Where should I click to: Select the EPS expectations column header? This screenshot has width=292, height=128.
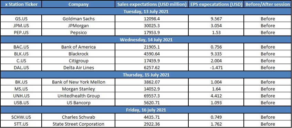click(216, 4)
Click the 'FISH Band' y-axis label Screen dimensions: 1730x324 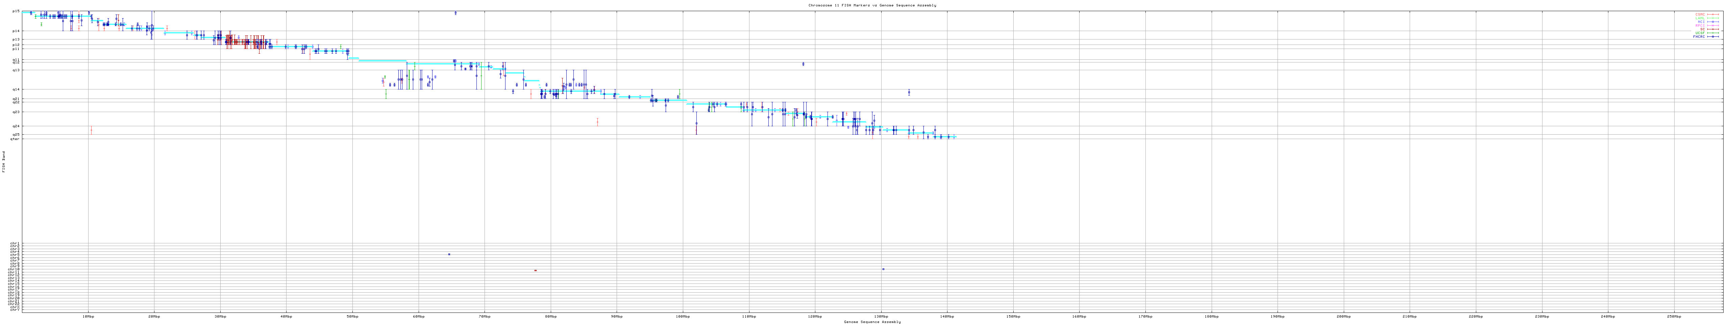tap(4, 162)
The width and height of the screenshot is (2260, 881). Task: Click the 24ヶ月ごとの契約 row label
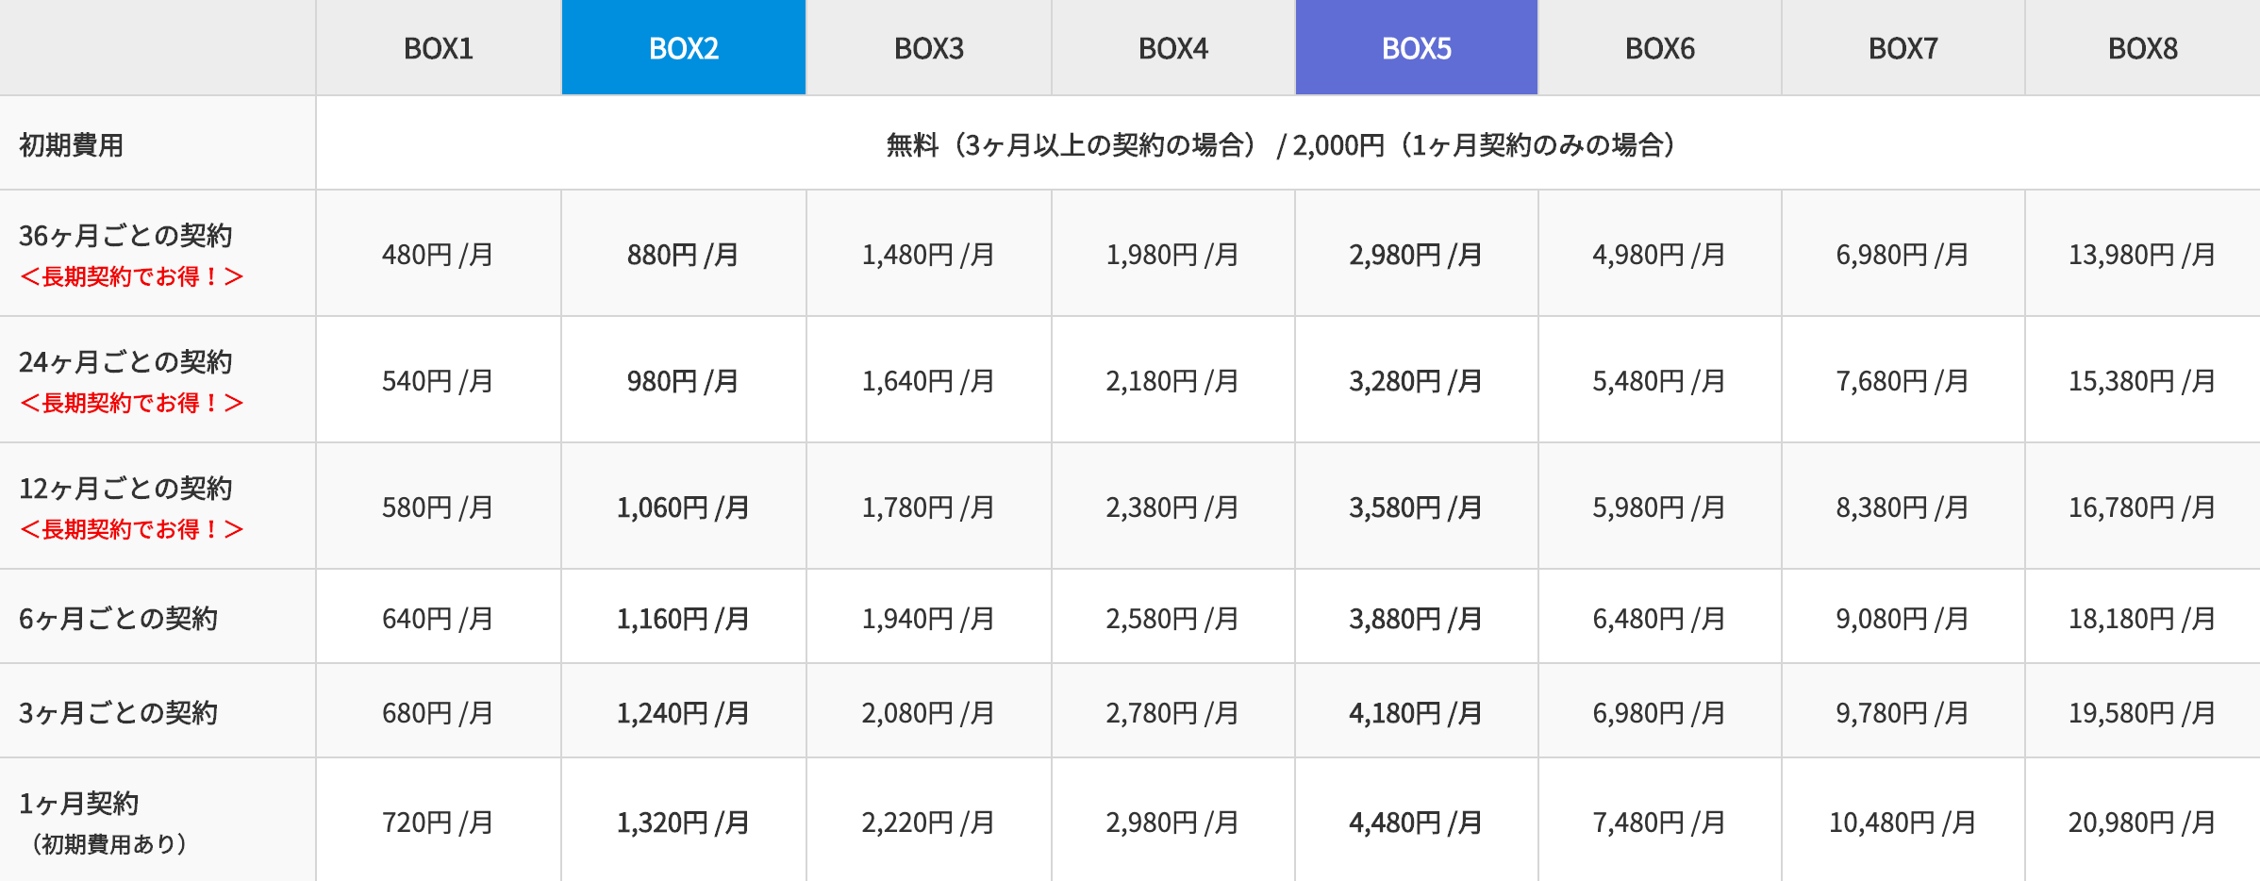coord(125,362)
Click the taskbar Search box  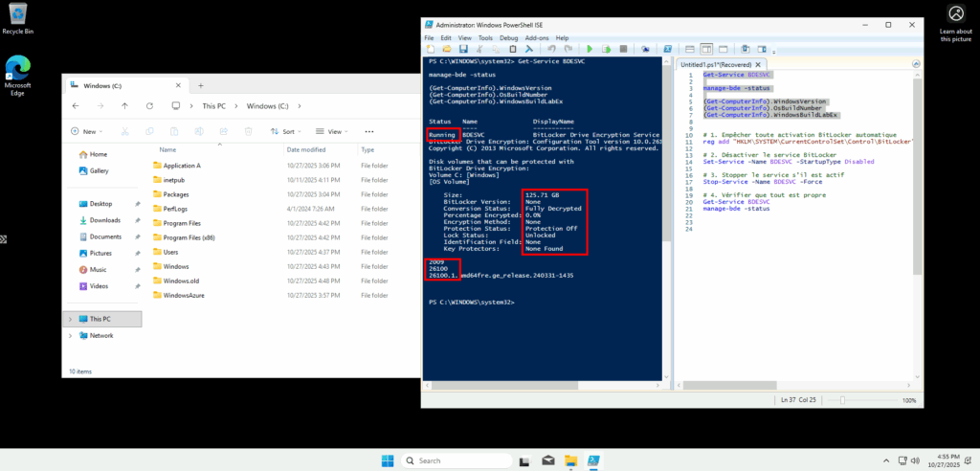450,460
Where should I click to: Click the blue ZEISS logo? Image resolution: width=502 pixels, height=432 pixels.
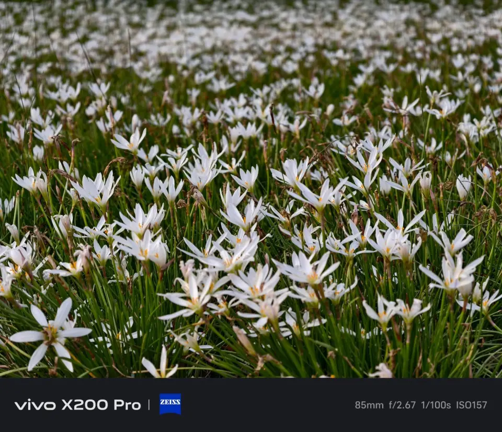(170, 404)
------------
Work request ::
Once the line containing "Where should I click to: Click" is located, write out exactly that line and each one after it to the end of the records above, excluding pictures and nothing else.

Task output ::
Where should I click to: Click the blue ZEISS logo? Image resolution: width=502 pixels, height=432 pixels.
(170, 404)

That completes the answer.